Standard configuration for running helm from the console hosts
With the current way helm handles rollback we will likely need to manually intervene at some point, currently this is possible for preprod but not easy for staging/production.
I think we should all probably have the ability to run helm
from the console hosts similar to kubectl
. Past proposals to do this were abandoned like in gitlab-com/runbooks!1967 (closed) because while we recognize the importance, we are prioritizing safety and don't want to encourage manual command on the cluster.
However, today in preprod we got into a deadlocked state where nothing was able to properly deploy because of a failed deployment that took a long time to finish because of unhealthy pods, and the following deployment which fixed the issue but was issued while the previous one was still on-going. If this happened in staging/production I'm not sure how we would have recovered without running helm directly from the console.
Example:
$ helm tiller run helm history gitlab
Installed Helm version v2.16.5
Installed Tiller version v2.16.5
Helm and Tiller are the same version!
Starting Tiller...
Tiller namespace: kube-system
Running: helm history gitlab
REVISION UPDATED STATUS CHART APP VERSION DESCRIPTION
331 Thu May 7 19:10:21 2020 SUPERSEDED gitlab-3.3.1 12.10.1 Upgrade complete
332 Fri May 8 13:22:12 2020 SUPERSEDED gitlab-3.3.1 12.10.1 Upgrade complete
333 Mon May 11 11:57:12 2020 SUPERSEDED gitlab-3.3.1 12.10.1 Upgrade "gitlab" failed: failed to create resource: Deplo...
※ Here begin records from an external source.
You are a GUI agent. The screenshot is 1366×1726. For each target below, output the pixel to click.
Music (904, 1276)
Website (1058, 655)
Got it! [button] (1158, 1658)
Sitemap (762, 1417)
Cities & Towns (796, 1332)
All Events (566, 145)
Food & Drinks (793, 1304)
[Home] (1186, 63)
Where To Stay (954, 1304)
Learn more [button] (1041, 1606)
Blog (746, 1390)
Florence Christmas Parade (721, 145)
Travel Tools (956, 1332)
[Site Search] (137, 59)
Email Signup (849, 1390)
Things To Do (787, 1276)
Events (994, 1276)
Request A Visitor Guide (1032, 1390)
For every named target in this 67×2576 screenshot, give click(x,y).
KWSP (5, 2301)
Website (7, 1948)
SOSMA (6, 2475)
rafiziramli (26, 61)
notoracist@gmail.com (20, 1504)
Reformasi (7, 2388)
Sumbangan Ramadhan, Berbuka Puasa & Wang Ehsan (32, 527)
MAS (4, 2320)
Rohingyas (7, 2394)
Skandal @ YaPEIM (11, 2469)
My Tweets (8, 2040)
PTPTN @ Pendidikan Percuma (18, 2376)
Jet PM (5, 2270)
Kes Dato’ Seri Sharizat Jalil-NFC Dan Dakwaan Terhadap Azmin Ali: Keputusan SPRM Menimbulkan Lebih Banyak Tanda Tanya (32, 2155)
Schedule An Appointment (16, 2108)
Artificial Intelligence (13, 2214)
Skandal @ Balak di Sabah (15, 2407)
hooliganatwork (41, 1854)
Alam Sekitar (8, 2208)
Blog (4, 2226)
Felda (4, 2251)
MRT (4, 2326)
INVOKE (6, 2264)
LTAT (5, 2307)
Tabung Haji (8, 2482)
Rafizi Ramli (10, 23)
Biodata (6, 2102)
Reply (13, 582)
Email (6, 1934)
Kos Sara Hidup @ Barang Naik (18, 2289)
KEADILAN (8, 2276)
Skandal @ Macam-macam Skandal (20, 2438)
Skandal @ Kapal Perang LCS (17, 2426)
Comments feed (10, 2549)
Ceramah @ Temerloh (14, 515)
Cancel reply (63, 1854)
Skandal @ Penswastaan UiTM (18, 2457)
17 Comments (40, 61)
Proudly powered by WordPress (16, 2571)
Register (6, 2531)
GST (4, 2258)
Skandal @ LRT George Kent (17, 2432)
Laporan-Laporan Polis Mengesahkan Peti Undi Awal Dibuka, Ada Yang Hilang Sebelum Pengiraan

334 Mon May 11 11:57:22 2020 SUPERSEDED gitlab-3.3.1 12.10.1 Rollback to 332
335 Mon May 11 12:09:40 2020 SUPERSEDED gitlab-3.3.1 12.10.1 Upgrade complete
336 Wed May 13 19:39:58 2020 SUPERSEDED gitlab-3.3.1 12.10.1 Upgrade complete
337 Thu May 14 14:11:10 2020 DEPLOYED gitlab-3.3.1 12.10.1 Upgrade complete
338 Fri May 15 11:16:24 2020 PENDING_UPGRADE gitlab-3.3.1 12.10.1 Preparing upgrade
339 Fri May 15 11:44:03 2020 FAILED gitlab-3.3.1 12.10.1 Upgrade "gitlab" failed: timed out waiting for the condition
340 Fri May 15 12:14:13 2020 PENDING_ROLLBACK gitlab-3.3.1 12.10.1 Rollback to 338
We were stuck trying to rollback to a deployment that was invalid.
The fix for this was simple:
$ helm tiller run helm rollback gitlab 337
Which forced us back to the last known good version.